The Mini-Mental-State Examination which had been performed three years ago because of subjective memory impairment had been rated as normal. For neuropsychological testing we applied the CERAD plus battery additionally including Trail Making Test A and B as well as verbal fluency tests. The scores of almost all domains of the CERAD plus battery were at least −1.37 standard deviations below the age- and education-adjusted norm values. She scored 24 out of 30 points in the Mini-Mental-State Examination. Naming (Boston-Naming-test) was intact whereas phonemic verbal fluency was slightly (11 words in 1 min) and semantic fluency (9 words in 1 min) was highly reduced. Memory was highly impaired. She displayed intrusions and showed a reduced performance of word list recall and recognition. Constructional practice was impaired as well. Results of the Trail-Making Test showed reduced visual attention as well as reduced speed of processing. Cognitive flexibility measured by Trail-Making-Test B was also poor.

At first presentation the neurological examination was normal. In particular no manifest or latent paresis and no sensory deficit could be detected. Deep tendon reflexes were mildly hypoactive without any pathological reflexes. Cranial nerves were also intact. There was no evidence of extrapyramidal features.

Laboratory tests for metabolic causes of dementia, for example for vitamin B12, thyroid, liver and renal function, thiamine level and folate were within the normal range. P-tau (66 pg/ml, N < 61 pg/ml) in cerebrospinal fluid (CSF) was only slightly increased, whereas total Tau (293 pg/ml, N < 500 pg/ml) and Aβ42 (1171 pg/ml, N > 500 pg/ml) were normal. All other CSF parameters were within the normal range.

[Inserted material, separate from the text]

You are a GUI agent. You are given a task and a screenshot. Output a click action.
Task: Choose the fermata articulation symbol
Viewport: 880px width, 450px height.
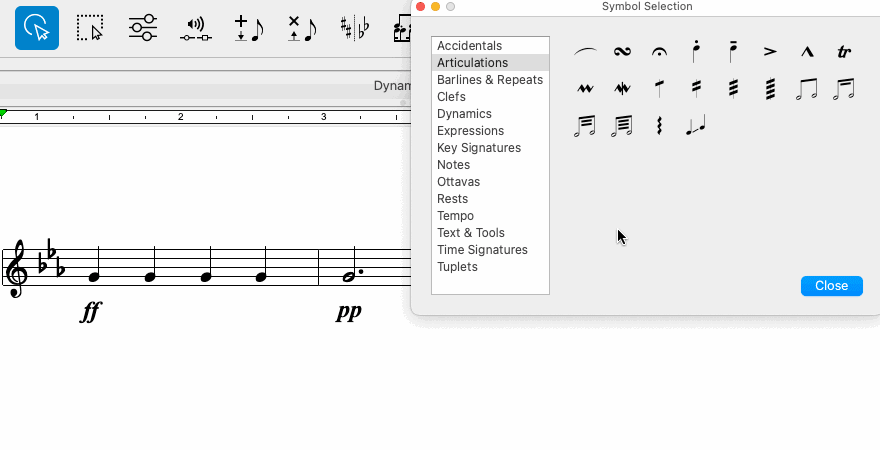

The MRI scan which had been performed three years ago as well as the MRI scan at first presentation were interpreted as normal at visual inspection. Especially no sign of global or regional atrophy could be detected. However, atlas-based volumetric MRI analysis [7, 8] showed a significant reduction especially of temporal and parietal lobe volumes. Z-scores for the hippocampal and parietal volumes compared to healthy controls were −2.9 and −4.2 respectively (Fig. 1).
Fig. 1

Volumetric MRI analysis of our patient’s (dark arrow) hippocampus and parietal lobe compared to AD patients and age-matched healthy controls after intracranial-volume correction. Z-scores of hippocampal and parietal lobe volume compared to healthy controls were −2.9 and −4.2 respectively. Our patient’s datapoint lay within the 95 % confidence region of Alzheimer’s disease and outside the 95 % confidence region of healthy controls and was therefore automatically assigned to the Alzheimer’s disease group

Moreover, a quantitative analysis based on voxel-wise z-score analysis of patient grey matter segments and grey matter segments from an age and sex-matched control sample after bias correction and spatial normalization in a common standard space following an established method [9] showed a slight asymmetry with more pronounced atrophy of rightsided parietotemporal cortical areas (voxel based grey matter reduction z > −1.96) (Fig. 2). It has to be noted that for the quantitative analysis, data of the comparison group came from another MRI scanner than the scan of the patient. Acquisition parameters were harmonized between scanners to accommodate possible scanner effects.
Fig. 2

Positron emission tomography of the brain with F-18-labeled fluorodeoxyglucose (FDG-PET) and three-dimensional surface representation of brain regions with grey matter reduction of our 59-year-old AD patient compared to 18 healthy controls. Top: regional uptake of radiolabelled glucose; the left lateral, left medial and right lateral views of the brain are presented. Middle: regional metabolic reduction compared to age-matched healthy controls according to the methodology of Minoshima et al. [53]. There is an asymmetric metabolic reduction parietotemporal and in posterior cingulate cortex with a more pronounced reduction of glucose metabolism in the right hemisphere. Bottom: color-coded brain matter reduction. Z-values of grey matter reduction are projected on T1-weighted, averaged brain surface of healthy control subjects

Fluorodeoxyglucose-PET (FDG-PET) showed an asymmetric reduction of brain glucose metabolism of parietal and temporal cortical areas with a more pronounced reduction of glucose metabolism in the right hemisphere. In addition glucose metabolism of the posterior cingulate cortex was significantly reduced (Fig. 2).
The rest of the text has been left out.